● **What the task requires**
From the entries below, copy every line that has the word "profile".
........
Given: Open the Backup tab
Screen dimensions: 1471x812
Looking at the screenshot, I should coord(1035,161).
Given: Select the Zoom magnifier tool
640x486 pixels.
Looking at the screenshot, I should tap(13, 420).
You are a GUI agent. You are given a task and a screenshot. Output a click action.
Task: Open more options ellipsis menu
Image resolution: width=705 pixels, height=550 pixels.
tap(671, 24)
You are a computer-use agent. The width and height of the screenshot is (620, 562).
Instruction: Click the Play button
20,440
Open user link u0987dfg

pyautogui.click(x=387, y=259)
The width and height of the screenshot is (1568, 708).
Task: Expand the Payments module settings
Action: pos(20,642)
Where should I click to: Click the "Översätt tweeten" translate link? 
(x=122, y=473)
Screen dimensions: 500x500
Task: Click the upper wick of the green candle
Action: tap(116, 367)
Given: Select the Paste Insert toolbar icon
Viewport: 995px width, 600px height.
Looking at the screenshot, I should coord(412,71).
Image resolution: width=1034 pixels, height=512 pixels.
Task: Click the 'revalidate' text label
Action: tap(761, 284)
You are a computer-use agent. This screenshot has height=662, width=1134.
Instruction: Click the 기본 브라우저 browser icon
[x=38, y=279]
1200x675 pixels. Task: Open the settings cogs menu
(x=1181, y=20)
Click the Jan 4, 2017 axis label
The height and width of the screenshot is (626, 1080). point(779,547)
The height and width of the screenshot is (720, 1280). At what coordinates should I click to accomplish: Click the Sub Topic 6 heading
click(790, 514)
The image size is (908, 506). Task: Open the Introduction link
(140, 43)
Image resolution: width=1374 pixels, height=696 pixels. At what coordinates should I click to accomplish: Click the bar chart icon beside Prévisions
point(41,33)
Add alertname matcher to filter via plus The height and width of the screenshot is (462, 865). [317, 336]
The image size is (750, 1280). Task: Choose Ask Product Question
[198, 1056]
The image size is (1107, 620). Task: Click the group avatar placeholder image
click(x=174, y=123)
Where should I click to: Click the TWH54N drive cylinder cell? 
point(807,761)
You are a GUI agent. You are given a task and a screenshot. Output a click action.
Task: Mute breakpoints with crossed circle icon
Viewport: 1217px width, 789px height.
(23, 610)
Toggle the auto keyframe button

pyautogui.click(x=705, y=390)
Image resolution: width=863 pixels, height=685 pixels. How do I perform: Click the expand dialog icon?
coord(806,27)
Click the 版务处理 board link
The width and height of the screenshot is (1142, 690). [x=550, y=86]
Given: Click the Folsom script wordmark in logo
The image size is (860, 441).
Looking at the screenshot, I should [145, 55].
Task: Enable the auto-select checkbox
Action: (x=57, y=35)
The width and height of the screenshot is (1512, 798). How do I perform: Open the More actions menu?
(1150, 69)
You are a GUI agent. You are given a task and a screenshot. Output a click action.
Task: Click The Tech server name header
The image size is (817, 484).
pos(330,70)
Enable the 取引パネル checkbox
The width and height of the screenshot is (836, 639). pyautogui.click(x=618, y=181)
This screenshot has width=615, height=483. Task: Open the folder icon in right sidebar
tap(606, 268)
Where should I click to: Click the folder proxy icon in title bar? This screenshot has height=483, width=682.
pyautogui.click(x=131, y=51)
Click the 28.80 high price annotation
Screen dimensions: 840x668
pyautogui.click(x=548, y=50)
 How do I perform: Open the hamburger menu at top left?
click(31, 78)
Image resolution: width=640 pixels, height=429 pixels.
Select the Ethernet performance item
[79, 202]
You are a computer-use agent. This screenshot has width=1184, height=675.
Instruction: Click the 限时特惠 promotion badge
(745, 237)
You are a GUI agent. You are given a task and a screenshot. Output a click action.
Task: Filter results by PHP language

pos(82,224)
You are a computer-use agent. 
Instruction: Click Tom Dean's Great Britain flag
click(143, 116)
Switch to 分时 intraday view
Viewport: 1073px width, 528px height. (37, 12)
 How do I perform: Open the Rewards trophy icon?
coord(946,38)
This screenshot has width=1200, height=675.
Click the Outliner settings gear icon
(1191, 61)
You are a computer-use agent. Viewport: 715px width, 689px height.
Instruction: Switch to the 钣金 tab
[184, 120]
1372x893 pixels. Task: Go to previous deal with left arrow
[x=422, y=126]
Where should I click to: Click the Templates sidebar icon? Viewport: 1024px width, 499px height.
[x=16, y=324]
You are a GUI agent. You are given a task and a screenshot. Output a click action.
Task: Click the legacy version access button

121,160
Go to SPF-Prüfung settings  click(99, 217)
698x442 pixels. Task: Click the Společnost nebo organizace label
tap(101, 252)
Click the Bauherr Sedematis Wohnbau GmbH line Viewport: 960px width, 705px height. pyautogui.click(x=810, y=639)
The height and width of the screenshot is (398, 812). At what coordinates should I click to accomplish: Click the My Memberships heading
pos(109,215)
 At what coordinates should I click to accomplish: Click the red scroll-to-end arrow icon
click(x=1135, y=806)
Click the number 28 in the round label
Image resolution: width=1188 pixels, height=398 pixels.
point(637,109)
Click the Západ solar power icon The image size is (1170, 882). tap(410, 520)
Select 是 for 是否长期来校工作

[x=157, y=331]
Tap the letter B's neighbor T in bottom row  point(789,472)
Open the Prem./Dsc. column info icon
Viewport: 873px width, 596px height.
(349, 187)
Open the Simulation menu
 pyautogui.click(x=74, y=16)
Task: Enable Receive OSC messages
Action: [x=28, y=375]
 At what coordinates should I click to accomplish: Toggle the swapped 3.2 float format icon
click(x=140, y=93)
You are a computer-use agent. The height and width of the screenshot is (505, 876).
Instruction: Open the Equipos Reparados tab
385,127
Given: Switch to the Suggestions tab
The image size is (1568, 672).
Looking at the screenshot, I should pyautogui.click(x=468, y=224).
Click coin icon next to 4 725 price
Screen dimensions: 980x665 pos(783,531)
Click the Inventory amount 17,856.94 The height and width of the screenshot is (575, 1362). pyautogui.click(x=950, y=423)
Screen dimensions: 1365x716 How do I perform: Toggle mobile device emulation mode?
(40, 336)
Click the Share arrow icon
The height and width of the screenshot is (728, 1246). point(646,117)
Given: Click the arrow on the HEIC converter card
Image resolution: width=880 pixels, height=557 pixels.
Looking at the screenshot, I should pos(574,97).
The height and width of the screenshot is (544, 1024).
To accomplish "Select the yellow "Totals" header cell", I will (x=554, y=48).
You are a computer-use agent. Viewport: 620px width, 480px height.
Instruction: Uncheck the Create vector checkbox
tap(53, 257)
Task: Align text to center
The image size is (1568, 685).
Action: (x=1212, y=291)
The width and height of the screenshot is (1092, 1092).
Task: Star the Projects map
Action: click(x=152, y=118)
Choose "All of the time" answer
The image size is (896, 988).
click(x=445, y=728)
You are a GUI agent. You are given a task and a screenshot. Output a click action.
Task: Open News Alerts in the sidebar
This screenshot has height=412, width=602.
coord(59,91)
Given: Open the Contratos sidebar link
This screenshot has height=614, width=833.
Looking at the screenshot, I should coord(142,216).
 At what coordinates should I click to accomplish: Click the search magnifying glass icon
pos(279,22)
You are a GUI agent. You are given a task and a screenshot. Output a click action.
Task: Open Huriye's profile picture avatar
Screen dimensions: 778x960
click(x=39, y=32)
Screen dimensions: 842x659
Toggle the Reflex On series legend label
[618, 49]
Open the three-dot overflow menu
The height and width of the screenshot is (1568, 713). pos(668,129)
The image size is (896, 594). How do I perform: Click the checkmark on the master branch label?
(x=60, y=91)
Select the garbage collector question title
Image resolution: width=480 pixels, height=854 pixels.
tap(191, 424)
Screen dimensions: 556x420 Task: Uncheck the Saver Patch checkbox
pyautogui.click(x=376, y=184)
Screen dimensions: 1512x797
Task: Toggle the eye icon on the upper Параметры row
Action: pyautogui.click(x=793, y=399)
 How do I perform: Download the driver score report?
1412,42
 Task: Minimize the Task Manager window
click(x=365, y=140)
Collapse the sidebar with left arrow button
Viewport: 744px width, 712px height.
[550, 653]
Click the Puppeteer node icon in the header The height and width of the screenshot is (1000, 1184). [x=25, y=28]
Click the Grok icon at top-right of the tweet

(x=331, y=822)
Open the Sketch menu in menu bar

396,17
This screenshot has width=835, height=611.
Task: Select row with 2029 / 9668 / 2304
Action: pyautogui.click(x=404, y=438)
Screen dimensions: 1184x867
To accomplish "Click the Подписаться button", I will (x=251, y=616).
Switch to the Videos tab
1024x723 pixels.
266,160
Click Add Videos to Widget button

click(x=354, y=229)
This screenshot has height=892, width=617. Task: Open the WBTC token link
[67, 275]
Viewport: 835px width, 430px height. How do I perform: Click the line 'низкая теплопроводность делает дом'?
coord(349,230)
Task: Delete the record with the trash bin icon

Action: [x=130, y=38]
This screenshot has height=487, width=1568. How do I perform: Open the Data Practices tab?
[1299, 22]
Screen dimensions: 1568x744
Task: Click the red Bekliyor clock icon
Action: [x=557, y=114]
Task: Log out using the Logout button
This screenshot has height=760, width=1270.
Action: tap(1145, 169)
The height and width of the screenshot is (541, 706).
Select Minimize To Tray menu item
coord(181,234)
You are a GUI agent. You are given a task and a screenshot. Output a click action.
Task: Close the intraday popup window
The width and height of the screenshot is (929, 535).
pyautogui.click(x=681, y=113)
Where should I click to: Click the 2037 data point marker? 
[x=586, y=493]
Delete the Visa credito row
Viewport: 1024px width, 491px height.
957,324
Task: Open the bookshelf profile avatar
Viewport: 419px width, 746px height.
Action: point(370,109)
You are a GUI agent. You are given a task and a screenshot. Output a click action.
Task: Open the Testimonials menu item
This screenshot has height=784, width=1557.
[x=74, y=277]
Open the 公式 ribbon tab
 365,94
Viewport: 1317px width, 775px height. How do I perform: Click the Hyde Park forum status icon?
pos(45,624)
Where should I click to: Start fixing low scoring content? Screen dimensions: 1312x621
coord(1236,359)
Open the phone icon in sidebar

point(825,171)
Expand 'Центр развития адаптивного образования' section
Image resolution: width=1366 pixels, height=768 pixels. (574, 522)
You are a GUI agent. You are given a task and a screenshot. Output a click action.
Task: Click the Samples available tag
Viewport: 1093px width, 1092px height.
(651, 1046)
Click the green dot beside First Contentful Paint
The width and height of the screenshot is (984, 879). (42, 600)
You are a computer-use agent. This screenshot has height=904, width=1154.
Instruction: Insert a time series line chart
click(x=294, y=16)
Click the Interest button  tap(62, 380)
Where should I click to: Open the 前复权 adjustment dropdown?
........
● **Answer area**
Task: Open Huriye's profile picture avatar
Task: Open the bookshelf profile avatar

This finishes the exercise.